Tugas yang Dikerjakan:
1) Tuliskan kembali paragraf dalam teks tentang Yordania yang diawali "Organisasi lain juga mengamati" sebagai daftar poin singkat yang memuat fakta utamanya.
2) Salin tanpa perubahan bagian teks tentang Yordania yang dimulai pada kata-kata "Tren yang mengkhawatirkan" dan berhenti setelah "berpotensi hukuman penjara.".
3) Rangkumlah teks tentang Yordania dalam dua kalimat.

··· Dokumen Sumber

Pada pertengahan 2020, pemerintah Yordania telah menangkap belasan pemimpin serikat guru dan melarang organisasi tersebut.
Tren yang mengkhawatirkan
"Itu masalah besar," ucap Adam Coogle dari Human Rights Watch. “Kelompok ini adalah organisasi independen terbesar di Yordania yang mampu melakukan mobilisasi semacam itu, dan ditutup hampir dalam semalam. Itu menunjukkan jenis tren yang sangat memprihatinkan,” pungkasnya.
Organisasi lain juga mengamati tren ini. Freedom House, sebuah organisasi non-pemerintah (LSM) yang berbasis di AS ini mengukur seberapa "bebas" demokrasi di sebuah negara, dan hasilnya peringkat Yordania turun dari "setengah bebas" pada tahun 2020 menjadi "tidak bebas" pada tahun 2021.
Pengawas kebebasan media, Reporters without Borders, juga mencatat bahwa ratusan situs web lokal telah diblokir sejak Yordania merombak undang-undang medianya pada 2012, dan menggarisbawahi fakta bahwa postingan di media sosial berpotensi hukuman penjara.

······
··· Blok Data

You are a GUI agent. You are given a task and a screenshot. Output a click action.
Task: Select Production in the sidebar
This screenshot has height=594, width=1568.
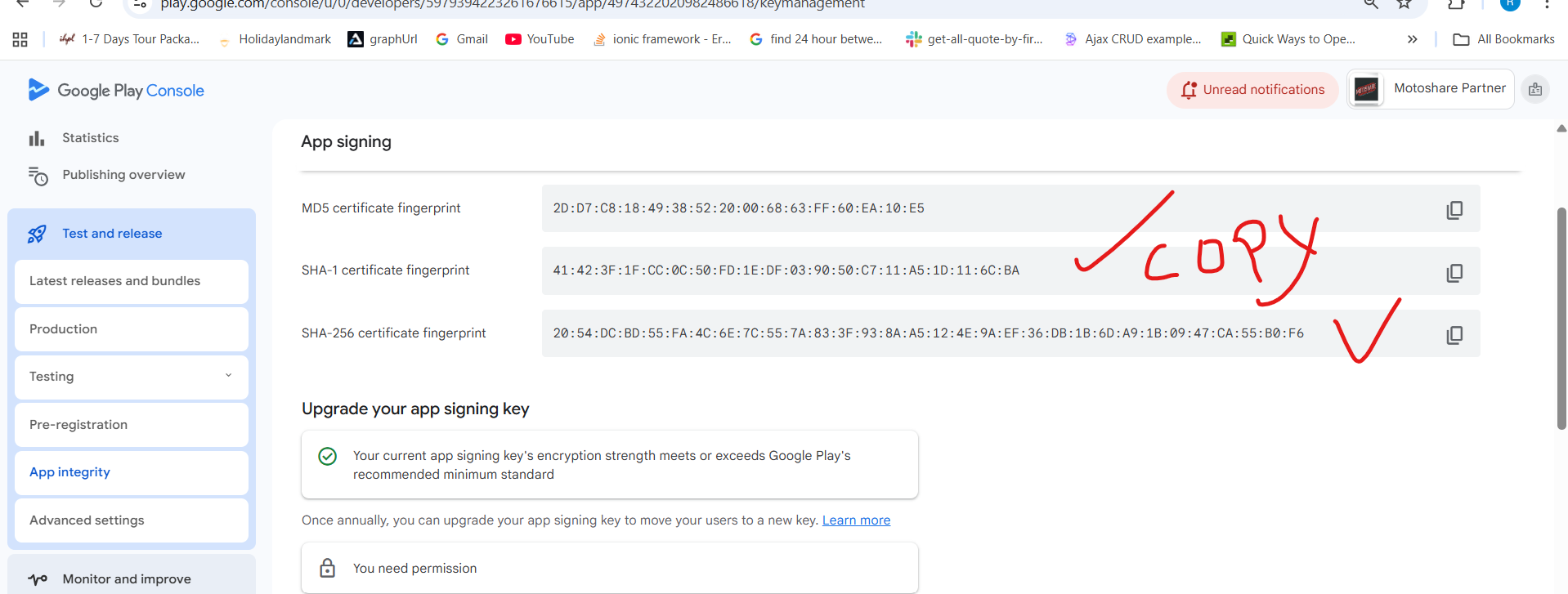coord(132,329)
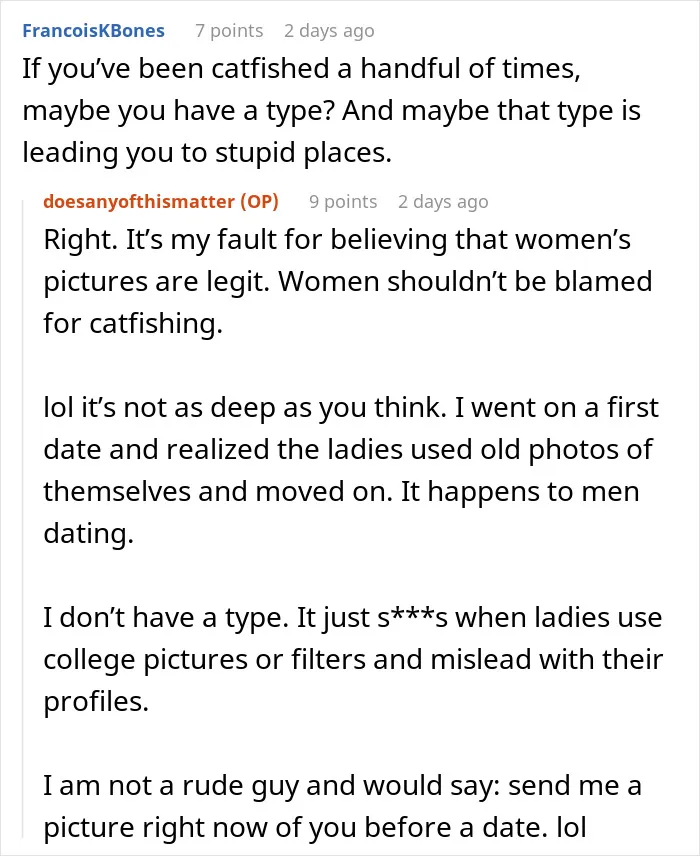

······

Jawaban Latihan:
1)
- Organisasi lain juga mengamati tren ini.
- Freedom House, LSM yang berbasis di AS, mengukur seberapa "bebas" demokrasi di suatu negara.
- Peringkat Yordania turun dari "setengah bebas" pada 2020 menjadi "tidak bebas" pada 2021.

2)
Tren yang mengkhawatirkan
"Itu masalah besar," ucap Adam Coogle dari Human Rights Watch. “Kelompok ini adalah organisasi independen terbesar di Yordania yang mampu melakukan mobilisasi semacam itu, dan ditutup hampir dalam semalam. Itu menunjukkan jenis tren yang sangat memprihatinkan,” pungkasnya.
Organisasi lain juga mengamati tren ini. Freedom House, sebuah organisasi non-pemerintah (LSM) yang berbasis di AS ini mengukur seberapa "bebas" demokrasi di sebuah negara, dan hasilnya peringkat Yordania turun dari "setengah bebas" pada tahun 2020 menjadi "tidak bebas" pada tahun 2021.
Pengawas kebebasan media, Reporters without Borders, juga mencatat bahwa ratusan situs web lokal telah diblokir sejak Yordania merombak undang-undang medianya pada 2012, dan menggarisbawahi fakta bahwa postingan di media sosial berpotensi hukuman penjara.

3) Pada pertengahan 2020, pemerintah Yordania menangkap belasan pemimpin serikat guru dan melarang organisasi tersebut, yang menurut Adam Coogle dari Human Rights Watch menunjukkan tren yang sangat memprihatinkan. Freedom House menurunkan peringkat Yordania dari "setengah bebas" pada 2020 menjadi "tidak bebas" pada 2021, sementara Reporters without Borders mencatat bahwa ratusan situs web lokal telah diblokir sejak undang-undang media dirombak pada 2012.